Reduced expression of Pannexin-1 does not alter Ca²⁺ current through Ca_V1.1. (A) Ca²⁺ current records from a control fiber (left) and from a fiber down-expressing Panx1 (right). Currents were recorded in response to the voltage pulses shown on top. (B) Mean voltage dependence of the peak Ca_V1.1 Ca²⁺ current density in control fibers and in fibers down-expressing Panx1. (C) Corresponding mean values for the current–voltage parameters obtained by fitting individual series of data points with Eq. 1. Mean values for the capacitance in the mCherry and in the shPanx1 groups of fibers used were 1.02 ± 0.14 and 1.22 ± 0.08 nF (n = 22 control fibers from three distinct mice and 21 fibers expressing the shRNA against Panx1 from four distinct mice). Black bars and lines represent mCherry-expressing fibers, and red bars represent shPanx1-mCherry–expressing fibers. Data are expressed as mean ± SEM. Nested analysis was done for data shown in C.

Figure 5.

Reduced expression of Pannexin-1 drastically alters voltage-activated SR Ca²⁺ release. (A) Fluo-4 F/F₀ Ca²⁺ transients recorded from a control fiber (left) and a fiber down-expressing Panx1 (right). Transients were recorded in response to the voltage protocol shown on top. The superimposed blue line at the end of the record corresponds to the result from fitting a double-exponential plus constant function to the decay of the signal. (B) Voltage dependence of the mean peak rate of rising of fluo-4 fluorescence in control fibers and fibers down-expressing Panx1. Graphs in the upper row on the right show corresponding values for the Boltzmann parameters obtained from fitting individual series of data points with Eq. 2. Graphs in the bottom row on the right show mean values obtained from fitting the double-exponential plus constant function to the final decay of the fluo-4 transient. (C) Estimation of the SR Ca²⁺ content. Indo-1 resting saturation level was measured in control fibers and fibers down-expressing Panx1 challenged by repeated depolarizing pulses in the presence of CPA. An example of the corresponding time course of change in indo-1 saturation in a fiber from each group is shown on the left. Mean values are shown on the right (n = 12 fibers for both control and shPanx1 muscles from three distinct mice). Black bars and lines represent mCherry-expressing fibers and red bars and lines represent shPanx1-mCherry–expressing fibers.
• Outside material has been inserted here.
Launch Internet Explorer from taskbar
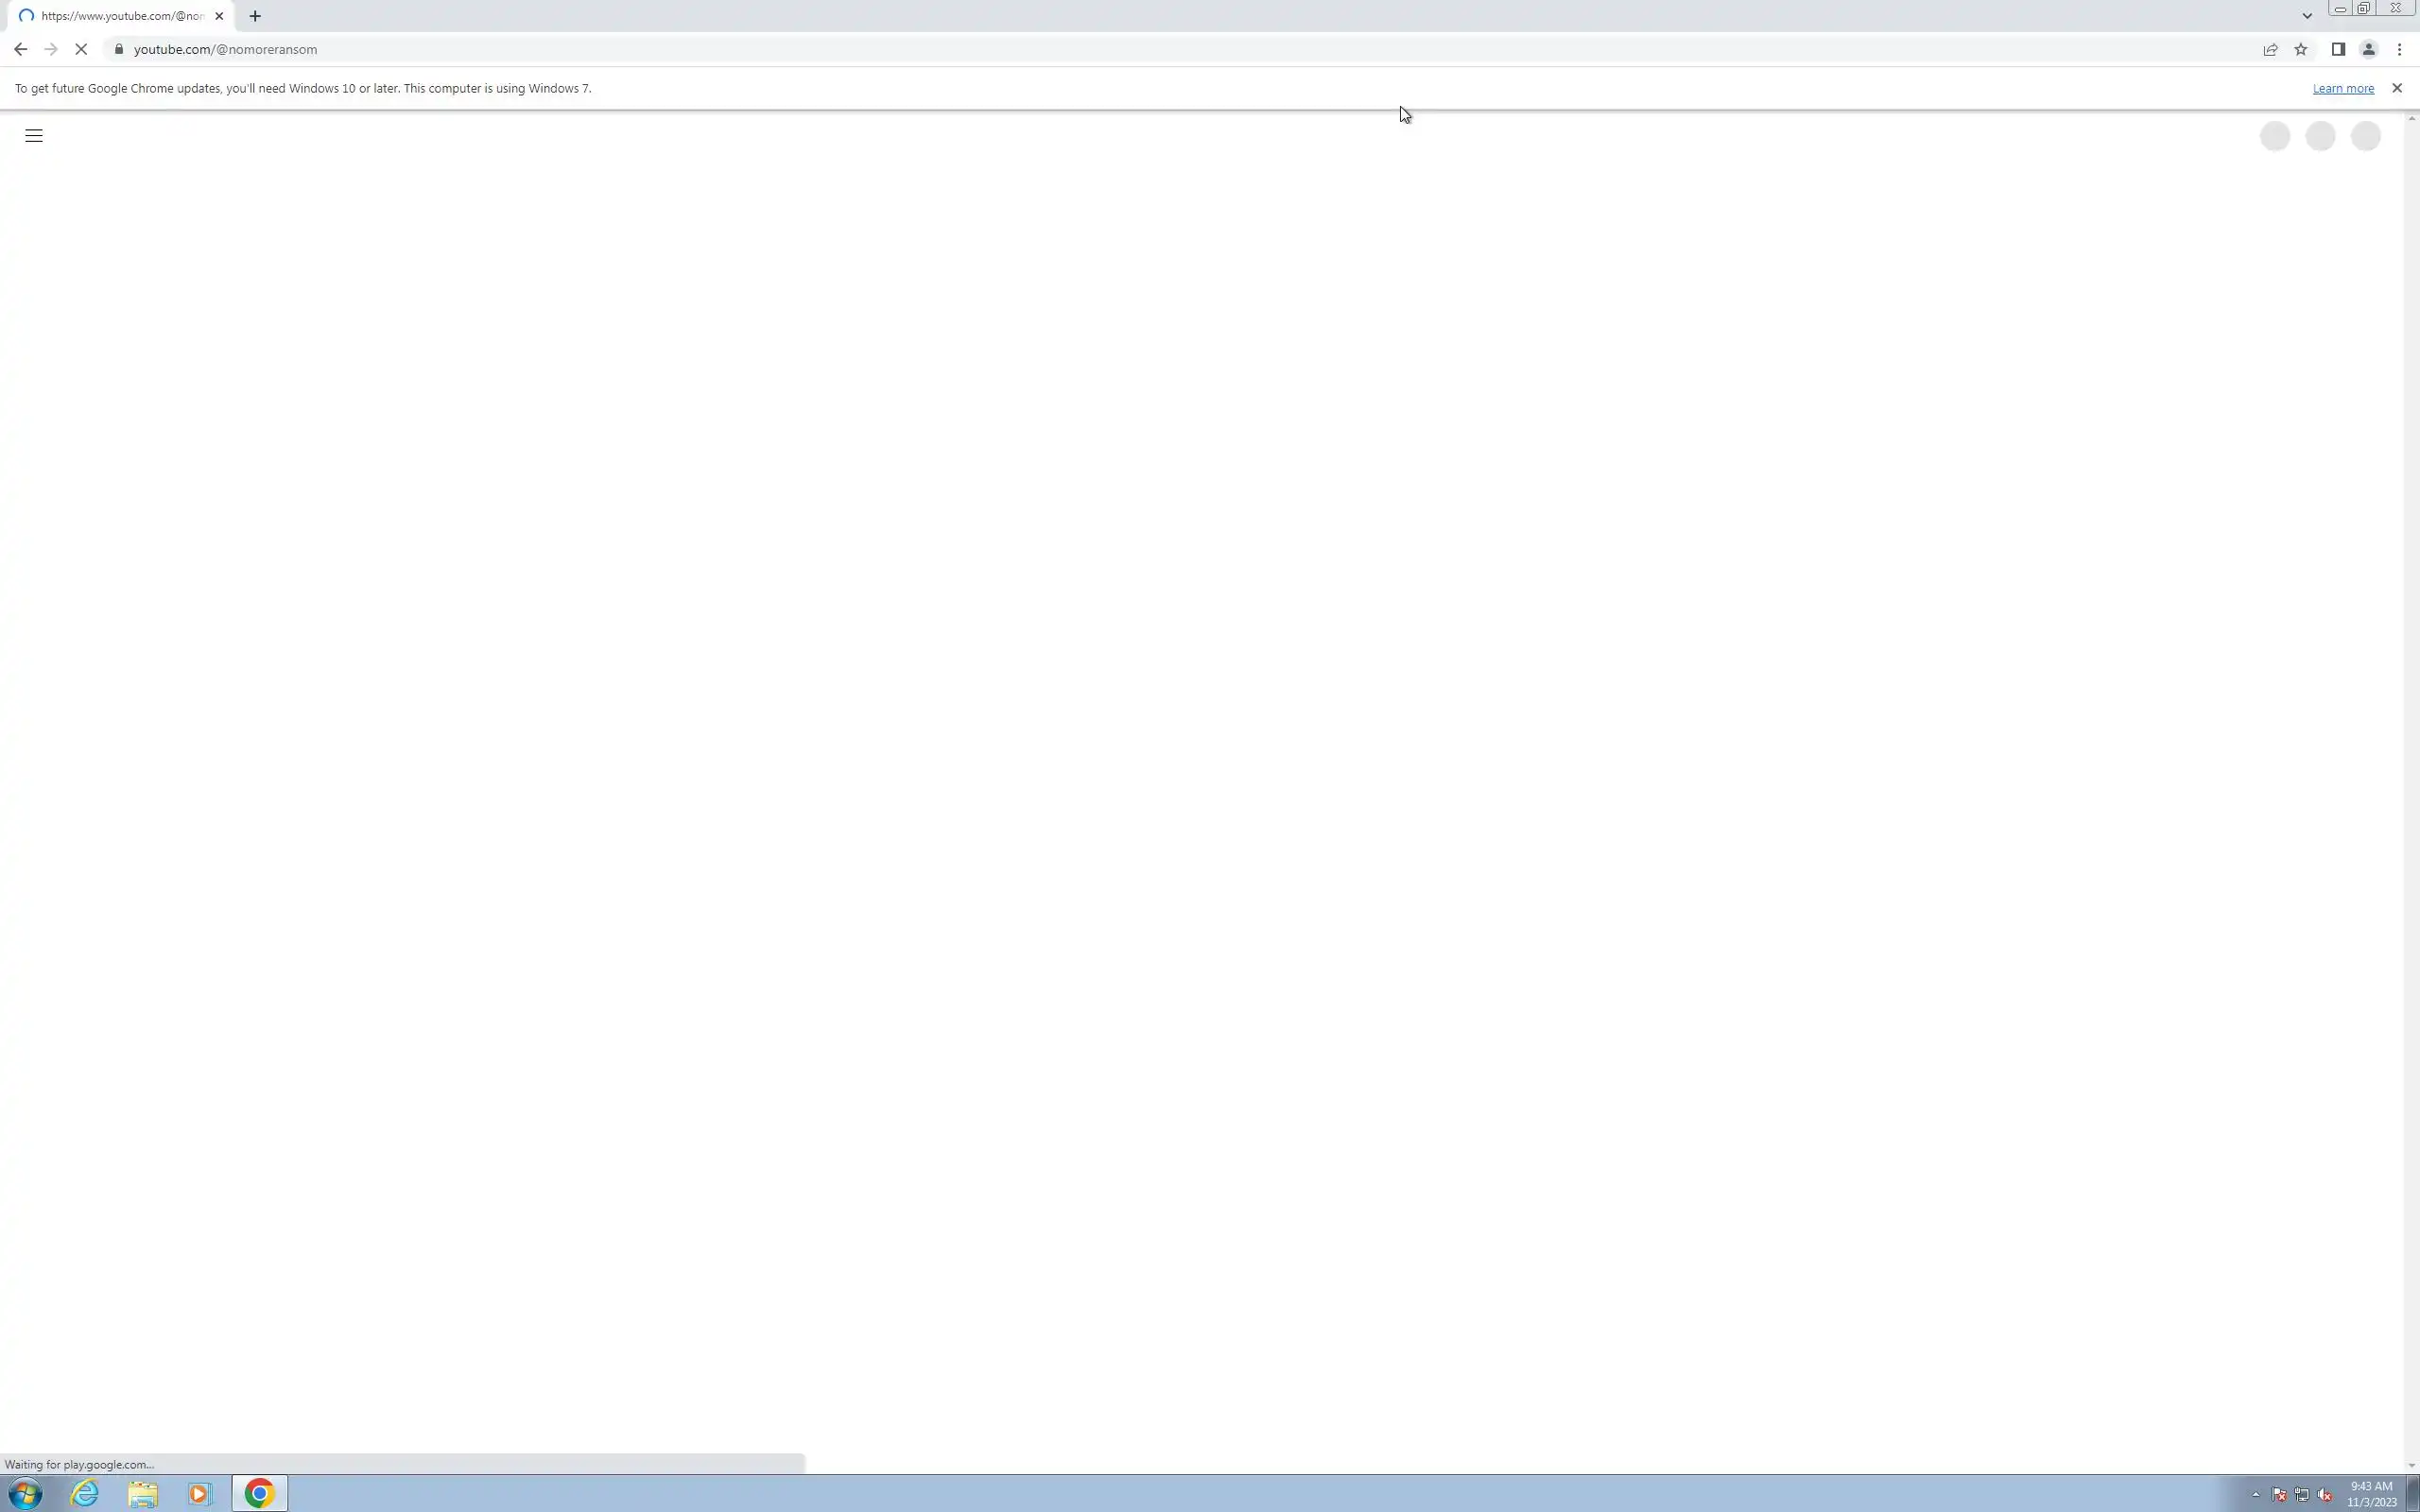Viewport: 2420px width, 1512px height. [x=85, y=1494]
Data are expressed as mean ± SEM. *, P < 0.05. Nested analysis was performed in data from graphs shown in B.

Figure 6.

Expression of shRNA against Pannexin-1 does not alter intramembrane charge movements in fibers down-expressing Pannexin-1. (A) Illustrative traces of intramembrane charge current, Q, normalized to the fiber’s capacitance (in nanocoulombs, nC, per microFarad, µF) in a control fiber (left) and a fiber down-expressing Panx1 (right). (B) The voltage dependence of the mean amount of charge in control fibers and fibers down-expressing Panx1. The inset shows good equality between on and off charges. (C) Mean values for the parameters obtained from fitting a Boltzmann function to the individual series of data points (n = 12 fibers for both control and shPanx1 muscles from four distinct mice). Black bars and lines represent mCherry-expressing fibers and red bars and lines represent shPanx1-mCherry–expressing fibers. Data are expressed as mean ± SEM.